___ Source records ___

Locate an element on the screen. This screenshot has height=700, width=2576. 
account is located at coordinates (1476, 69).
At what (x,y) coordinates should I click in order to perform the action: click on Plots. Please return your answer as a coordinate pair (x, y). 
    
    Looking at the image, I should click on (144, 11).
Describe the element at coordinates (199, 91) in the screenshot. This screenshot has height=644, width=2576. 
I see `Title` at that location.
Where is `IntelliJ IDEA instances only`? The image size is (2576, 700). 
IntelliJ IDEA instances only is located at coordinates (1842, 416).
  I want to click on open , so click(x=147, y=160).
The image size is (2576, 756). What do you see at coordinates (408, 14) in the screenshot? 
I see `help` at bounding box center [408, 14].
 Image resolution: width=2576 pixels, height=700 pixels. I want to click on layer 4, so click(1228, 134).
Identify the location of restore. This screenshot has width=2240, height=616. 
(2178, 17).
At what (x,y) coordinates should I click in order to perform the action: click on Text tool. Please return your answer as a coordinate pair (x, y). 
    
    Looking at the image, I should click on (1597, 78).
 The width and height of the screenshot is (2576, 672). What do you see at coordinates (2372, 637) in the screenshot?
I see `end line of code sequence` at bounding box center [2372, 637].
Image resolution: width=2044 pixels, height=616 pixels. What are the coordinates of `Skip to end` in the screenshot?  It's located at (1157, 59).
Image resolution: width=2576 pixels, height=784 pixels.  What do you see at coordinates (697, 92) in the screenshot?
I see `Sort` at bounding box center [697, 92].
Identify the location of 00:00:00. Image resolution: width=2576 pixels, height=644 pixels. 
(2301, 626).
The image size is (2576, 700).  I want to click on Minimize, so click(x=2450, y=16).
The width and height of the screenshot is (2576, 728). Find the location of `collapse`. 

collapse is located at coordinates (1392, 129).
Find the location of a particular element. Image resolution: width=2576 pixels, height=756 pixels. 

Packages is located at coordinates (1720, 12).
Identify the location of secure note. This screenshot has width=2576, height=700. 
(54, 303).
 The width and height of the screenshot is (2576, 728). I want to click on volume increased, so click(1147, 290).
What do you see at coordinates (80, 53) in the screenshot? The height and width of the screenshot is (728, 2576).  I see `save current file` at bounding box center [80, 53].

___

■ **Given instruction**:
Copy the records above verbatim, line for line.

■ **Complete response**:
Locate an element on the screen. This screenshot has height=700, width=2576. 
account is located at coordinates (1476, 69).
At what (x,y) coordinates should I click in order to perform the action: click on Plots. Please return your answer as a coordinate pair (x, y). 
    
    Looking at the image, I should click on (144, 11).
Describe the element at coordinates (199, 91) in the screenshot. This screenshot has height=644, width=2576. 
I see `Title` at that location.
Where is `IntelliJ IDEA instances only`? The image size is (2576, 700). 
IntelliJ IDEA instances only is located at coordinates (1842, 416).
  I want to click on open , so click(x=147, y=160).
The image size is (2576, 756). What do you see at coordinates (408, 14) in the screenshot? 
I see `help` at bounding box center [408, 14].
 Image resolution: width=2576 pixels, height=700 pixels. I want to click on layer 4, so click(1228, 134).
Identify the location of restore. This screenshot has width=2240, height=616. 
(2178, 17).
At what (x,y) coordinates should I click in order to perform the action: click on Text tool. Please return your answer as a coordinate pair (x, y). 
    
    Looking at the image, I should click on (1597, 78).
 The width and height of the screenshot is (2576, 672). What do you see at coordinates (2372, 637) in the screenshot?
I see `end line of code sequence` at bounding box center [2372, 637].
Image resolution: width=2044 pixels, height=616 pixels. What are the coordinates of `Skip to end` in the screenshot?  It's located at (1157, 59).
Image resolution: width=2576 pixels, height=784 pixels.  What do you see at coordinates (697, 92) in the screenshot?
I see `Sort` at bounding box center [697, 92].
Identify the location of 00:00:00. Image resolution: width=2576 pixels, height=644 pixels. 
(2301, 626).
The image size is (2576, 700).  I want to click on Minimize, so click(x=2450, y=16).
The width and height of the screenshot is (2576, 728). Find the location of `collapse`. 

collapse is located at coordinates (1392, 129).
Find the location of a particular element. Image resolution: width=2576 pixels, height=756 pixels. 

Packages is located at coordinates (1720, 12).
Identify the location of secure note. This screenshot has width=2576, height=700. 
(54, 303).
 The width and height of the screenshot is (2576, 728). I want to click on volume increased, so click(1147, 290).
What do you see at coordinates (80, 53) in the screenshot? The height and width of the screenshot is (728, 2576).  I see `save current file` at bounding box center [80, 53].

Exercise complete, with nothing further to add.